The year ended 31 March 2019 marked the end of our five-year strategy
period dubbed 'Centum 3.0'. Over that five-year period, the Company's
assets grew by 249% from KES 28.8 billion to close at KES 71.6 billion
as at 31 March 2019. N. Asset Value (NAVI per share on the hand grew
by 229% from KES 34.5 to KES 79 as at 31 March 2019. The NAV per share
has grown at a compounded annual growth rate of 18% since the
commencement of our current strategy period in 2014, underscoring the
Group's commitment to sustained value creation for its shareholders.
This growth was primarily funded by internally generated funds and
borrowings as the Company elected not to raise new equity. Through
either full or partial exits in our investment portfolio over the
strategy period, we raised KES 36.3 billion in exit proceeds, which
resulted in realised capital gains of KES 24.3 billion. These
internally generated funds were complemented by two corporate bond
raises amounting to KES 10.2 billion and a bank term loan of KES 7.5
billion. Of the two bond raises, the first bond of KES 4.2 billion
which matured in September 2017 was successfully redeemed through
internally generated funds. Investors in the equity linked component
(ELNI of that bond received an additional KES 191 million,
representing a total equity upside of 15 percent of the par value in
line with the terms of the issue, which translated to an annual
internal rate of return of 14.9 percent for ELN investors. The
Company's gearing over the strategy period was on account of new
projects, under our development strategy focus. The respective real
estate projects are now cash generative and able to raise non-recourse
debt on their own.
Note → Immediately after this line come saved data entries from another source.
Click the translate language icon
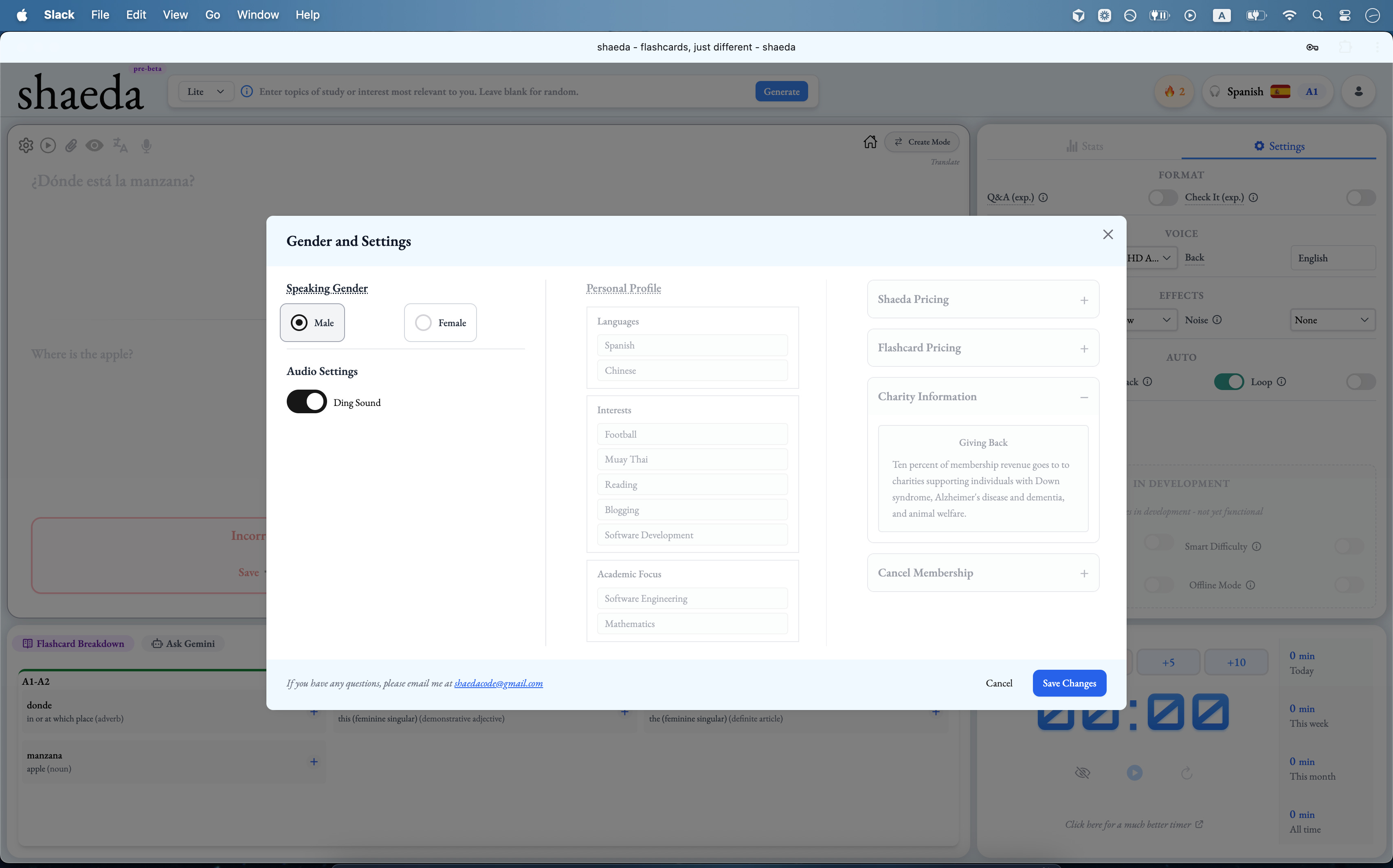The height and width of the screenshot is (868, 1393). (119, 145)
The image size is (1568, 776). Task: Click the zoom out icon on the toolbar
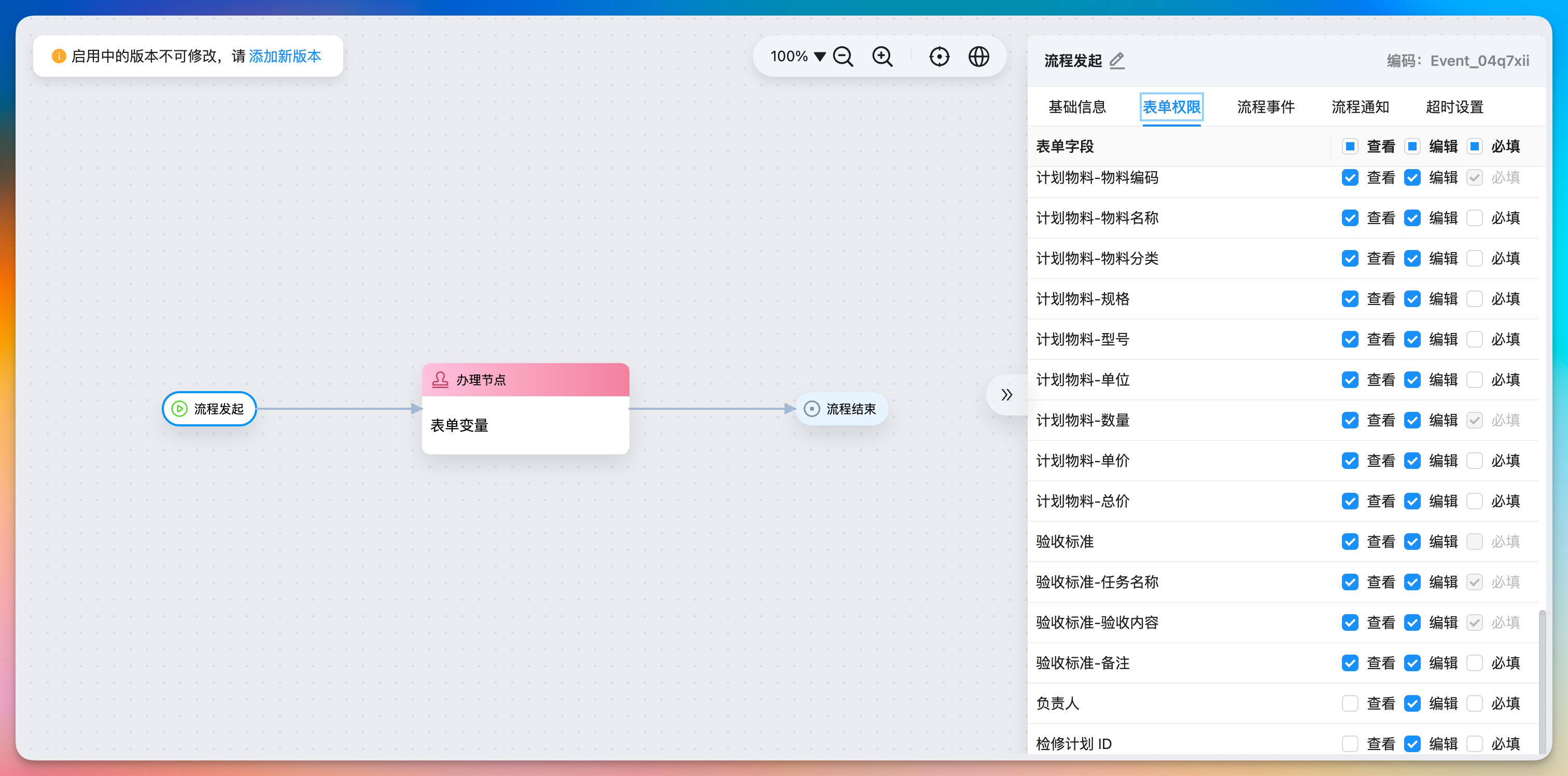pos(843,56)
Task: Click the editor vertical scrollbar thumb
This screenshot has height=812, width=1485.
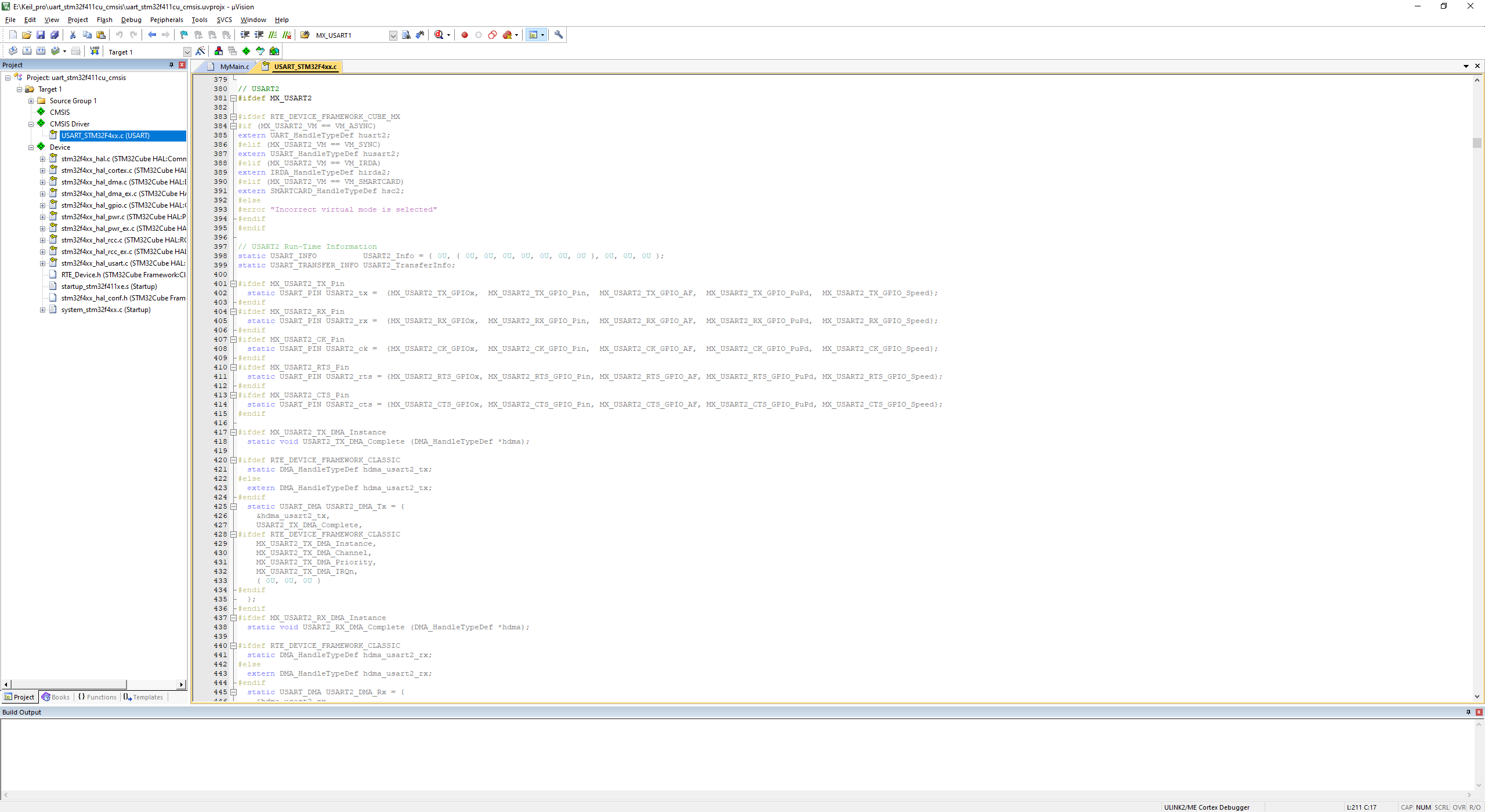Action: click(x=1477, y=142)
Accordingly, as communicated in our previous
investor briefing, we plan to deleverage the Company through payment
of all maturing liabilities between 2019 and June 2020.
The Group recorded a consolidated profit growth of 48% from KES 2.7
billion in 2018 to KES 4.1 billion for the financial year ended 31
March 2019. The primary performance drivers under our respective three
business units are set out below. I. PRIVATE EQUITY During the year,
the Group completed the disposal of GenAfrica Asset Managers Limited,
realising a gain of KES 1.2 billion. Through this transaction, the
Group achieved a holding period IRR of 29% for the investment,
demonstrating our track record in growing shareholder wealth through
an optimal investment strategy, portfolio management and successful
exits. The Group's beverage business reported a flat performance in
revenues, with a nominal decrease of 3%. This performance was largely
on account of weather-related distribution channel disruptions in 2018
and depressed consumer demand in the fir, half of the year. This trend
has however reversed in the quarter ended 31 March 2019, with revenues
growing by 22% compared to a similar period last year. The Group's
banking subsidiary, Sidian Bank Limited, has seen significant
improvement in its performance compared to the prior year. The bank's
focus on growing its non-funded income through growth in trade finance
business has seen non-funded income increase by 44% compared to 2018.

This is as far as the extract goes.